Линсен смотрел на родительские драки, сколько себя помнил. Из сезона в сезон, из цикла в цикл. Бывало, что вмешивался и кидался на отца, но каждый раз получал свою долю оплеух. Хоть раны Линсена и затягивались столь же быстро, как у матери, боль он чувствовал во всех красках. Но иногда держать себя в руках, как приказывала мать, не получалось. И тогда он жертвовал собой, подставляясь под отцовские кулаки.
– Ублюдок! – Линсен неожиданно выпалил слово, которое постоянно слышал от отца в свой адрес. Злость прорвалась наружу, закипела в венах и задрожала на языке. Он сжал кулачки и шагнул вперёд.
– Линсен! – выкрикнула мать издалека. В её возгласе слышалась тревога.
– Что ты сказал, маленький выродок? – разъярённое лицо отца нависло над ним, как луна. Но ярость не отступила. Она стала сильнее.
– Бесстыжий ублюдок! – Линсен поднялся, пристально глядя в отцовское лицо, так схожее с его собственным. – Это ты отрезал мои крылья!
В комнате на несколько секунд повисла мёртвая тишина. Лишь хрустальные колокольчики позвякивали на оконной раме, как предвестники беды.
– Кто сказал тебе такое? – выдохнул, наконец, отец.
Линсен сжал губы. Если он выдаст мать, ей попадёт ещё сильнее.
– Это всё твоя мать?! – запах алкоголя накрыл, отозвавшись под рёбрами тошнотой.
– Ты искалечил меня! – закричал Линсен, пихнув отца кулаком в живот. – Я хочу, очень хочу, чтобы тебя поскорее прибрали Разрушители!
Жёлтые глаза отца злобно сверкнули. Напряжённую тишину разорвал вздох матери. Линсен зажмурился, готовясь принять удар. Вот только боли, как обычно, не последовало.
– Линсен, – отец словно протрезвел в секунду. Голос его стал ровным и спокойным. Разве что, удушающий запах перегара, исходящий от него, по-прежнему кружил голову. – Ты ещё слишком мал и глуп, чтобы всё понять. Так я спас тебя от смерти. Точно так же твоя бабка уберегла от гибели твою мать.
– Неправда! – закричал Линсен. – Ты всё врёшь! Ты всегда врёшь! Ублюдок!
Оплеуха обожгла голову, а истошный визг матери – слух. Ещё одна затрещина прилетела с другой стороны и отбросила на стену. Комната качнулась и на миг подёрнулась теменью. Но губы продолжали вопить, не реагируя на боль:
– Ублюдок! Ублюдок!
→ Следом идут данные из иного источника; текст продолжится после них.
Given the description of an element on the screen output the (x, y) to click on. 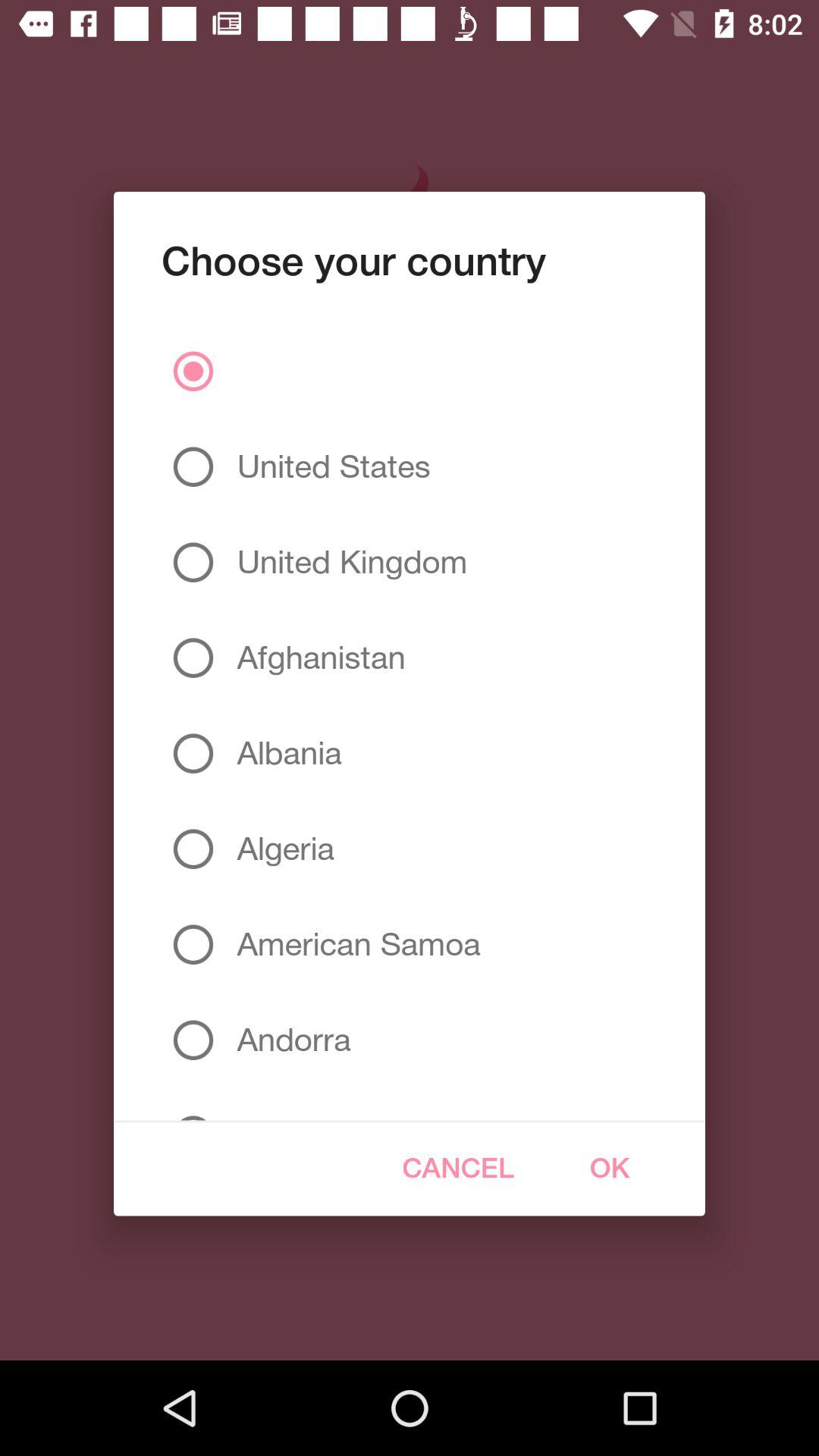
flip until united states item (327, 466)
Given the description of an element on the screen output the (x, y) to click on. 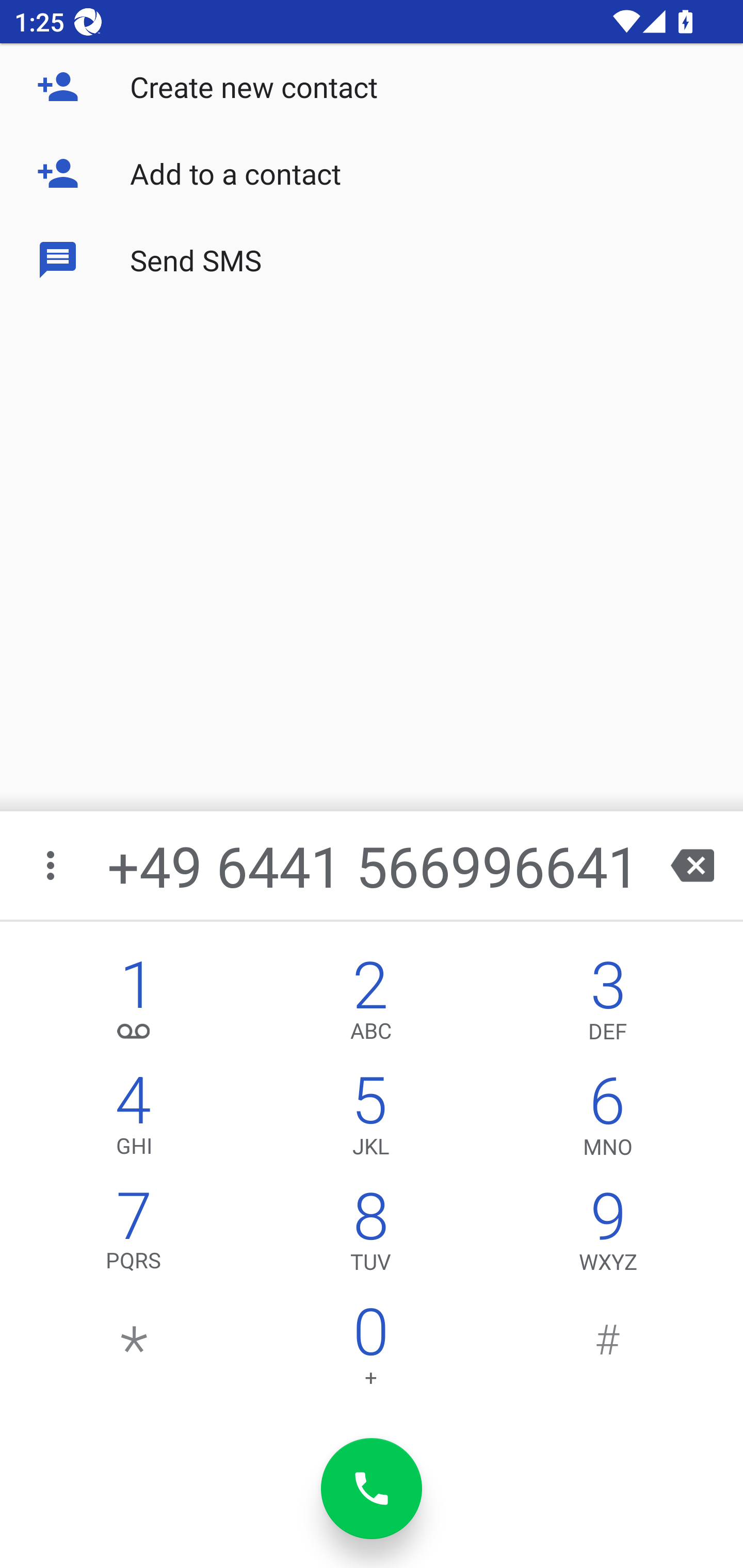
Create new contact (371, 86)
Add to a contact (371, 173)
Send SMS (371, 259)
+49 6441 566996641 (372, 865)
backspace (692, 865)
More options (52, 865)
1, 1 (133, 1005)
2,ABC 2 ABC (370, 1005)
3,DEF 3 DEF (607, 1005)
4,GHI 4 GHI (133, 1120)
5,JKL 5 JKL (370, 1120)
6,MNO 6 MNO (607, 1120)
7,PQRS 7 PQRS (133, 1235)
8,TUV 8 TUV (370, 1235)
9,WXYZ 9 WXYZ (607, 1235)
* (133, 1351)
0 0 + (370, 1351)
# (607, 1351)
dial (371, 1488)
Given the description of an element on the screen output the (x, y) to click on. 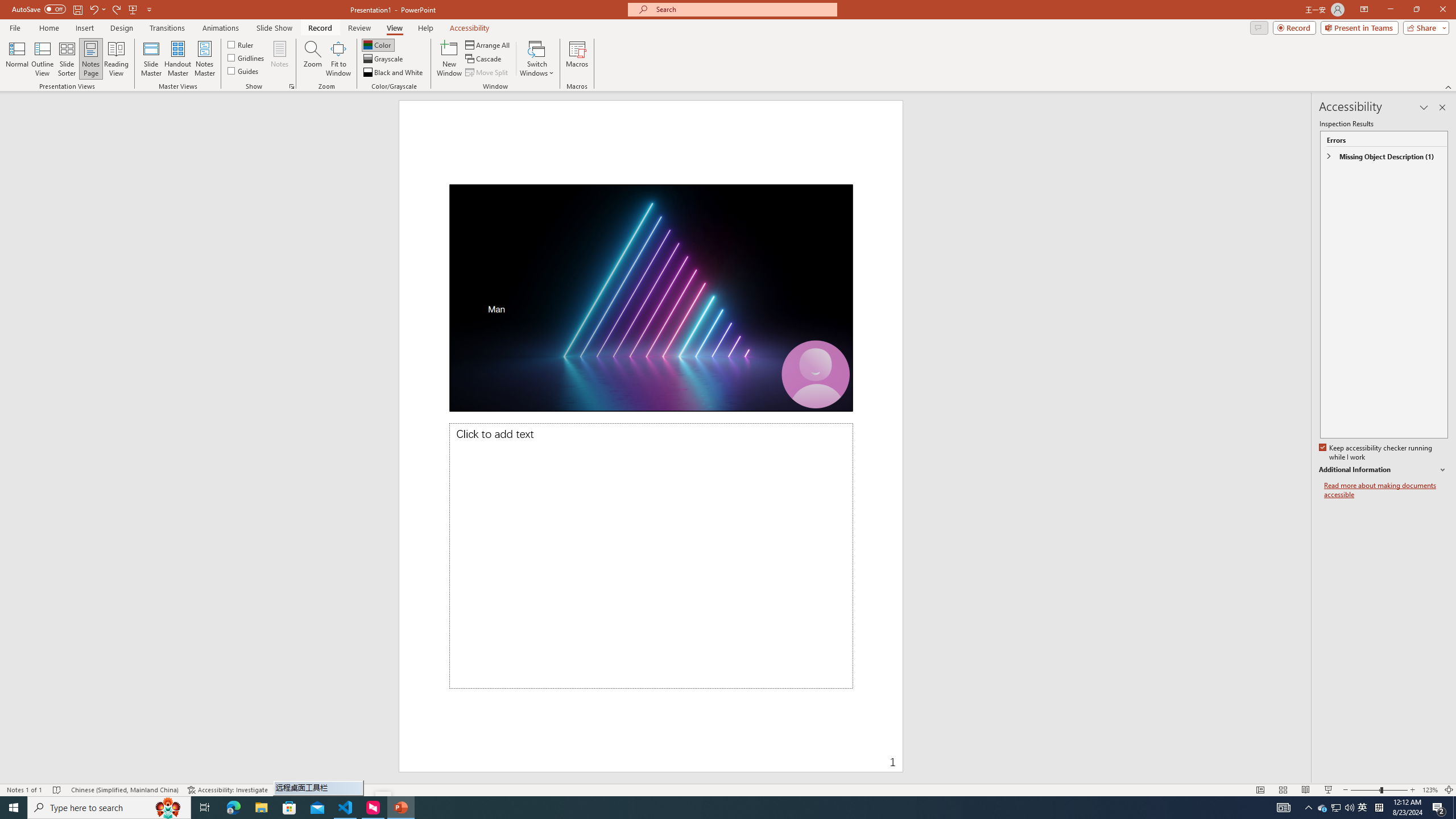
Guides (243, 69)
Given the description of an element on the screen output the (x, y) to click on. 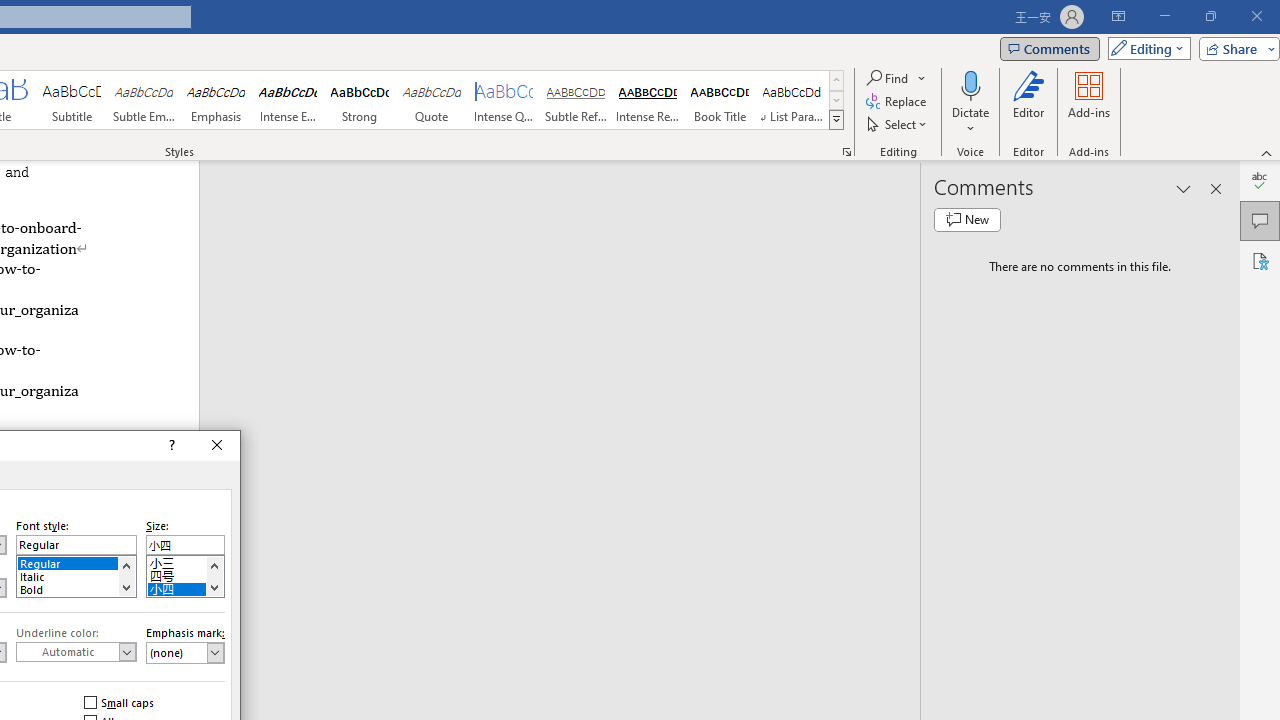
Accessibility (1260, 260)
Bold (75, 587)
Select (898, 124)
Styles (836, 120)
Comments (1260, 220)
Subtitle (71, 100)
Ribbon Display Options (1118, 16)
Context help (170, 445)
Row up (836, 79)
AutomationID: 1797 (214, 576)
Find (888, 78)
Given the description of an element on the screen output the (x, y) to click on. 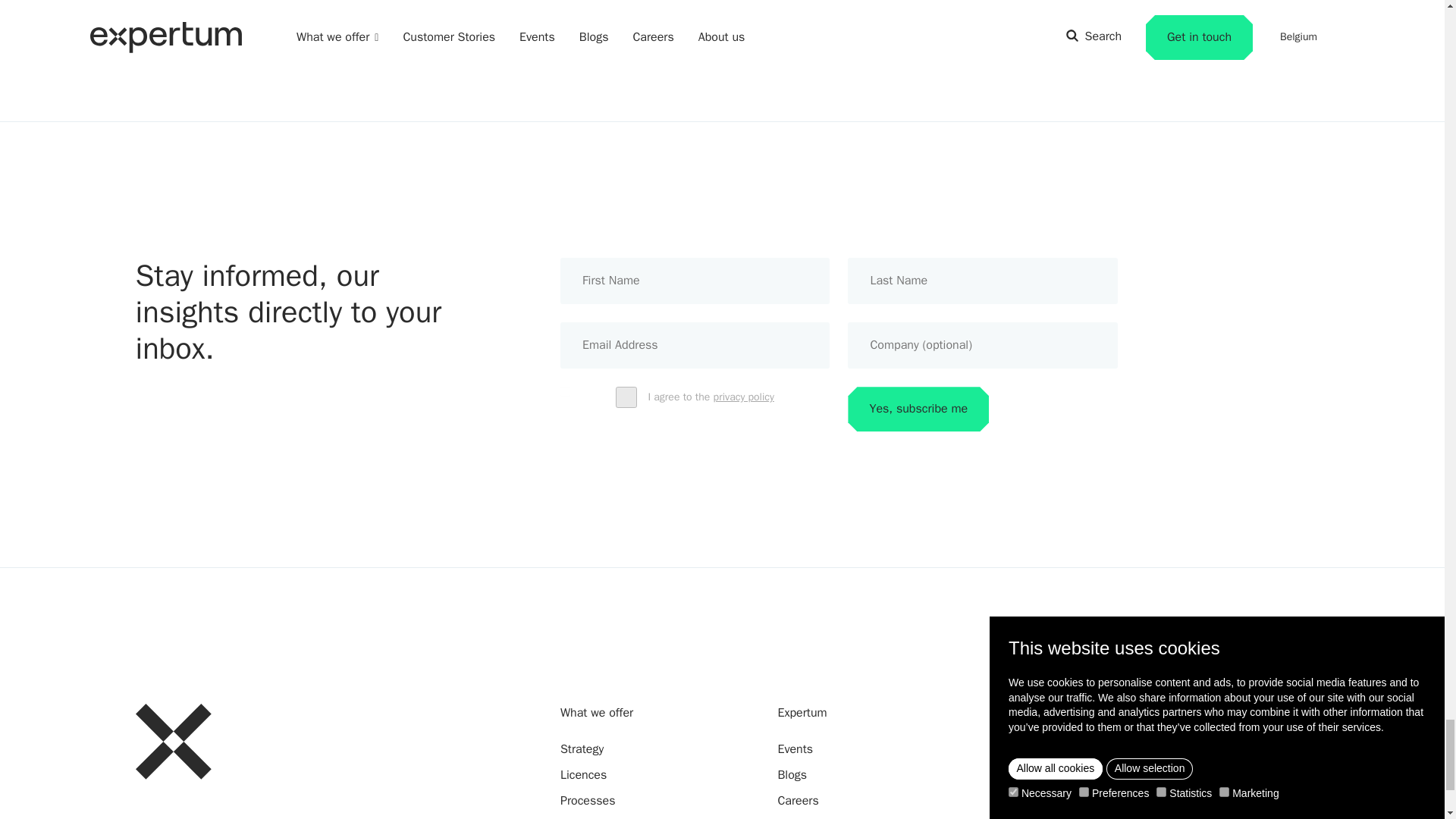
I agree to the privacy policy (565, 391)
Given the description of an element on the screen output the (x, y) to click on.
Я ненавижу тебя!
***
Вечером, когда мать клеила на оставшиеся ссадины медовый пластырь, Линсен, наконец, решился поговорить с ней. Слова отца никак не шли из головы, мешая думать и спать. В жутком перепутье мыслей таилось нечто, о чём нельзя было молчать. Нечто щемящее и раздирающее, не имеющее названия и словесного облачения. То, что страстно хотелось выдавить из себя, выплакать со слезами, выместить яростью, но не получалось.
– Почему папа так говорит? – начал он полушёпотом.
– Зелёный змий околдовал его рассудок, – пояснила мать, улыбнувшись неестественно-светлыми глазами. – Хмельное меняет людей до неузнаваемости.
Они сидели на кровати, откинувшись в перьевые подушки. На той самой, что едва не раскроила маме голову спинкой. Линсен знал: сегодня ночью он не уйдёт от матери. Одному в тёмной комнате слишком страшно.
– Я не о том, мам, – Линсен поднял голову. – Он же нас бьёт. Почему мы для него, как мусор?
– Потому что в наших жилах – кровь нефилимов, – спокойно ответила мать, расчёсывая его длинные волосы. – Это грязная кровь.
– Но если он такой чистоплюй, – Линсен старательно подбирал нужные слова, чтобы не задеть и не обидеть мать, – зачем же тогда на тебе женился?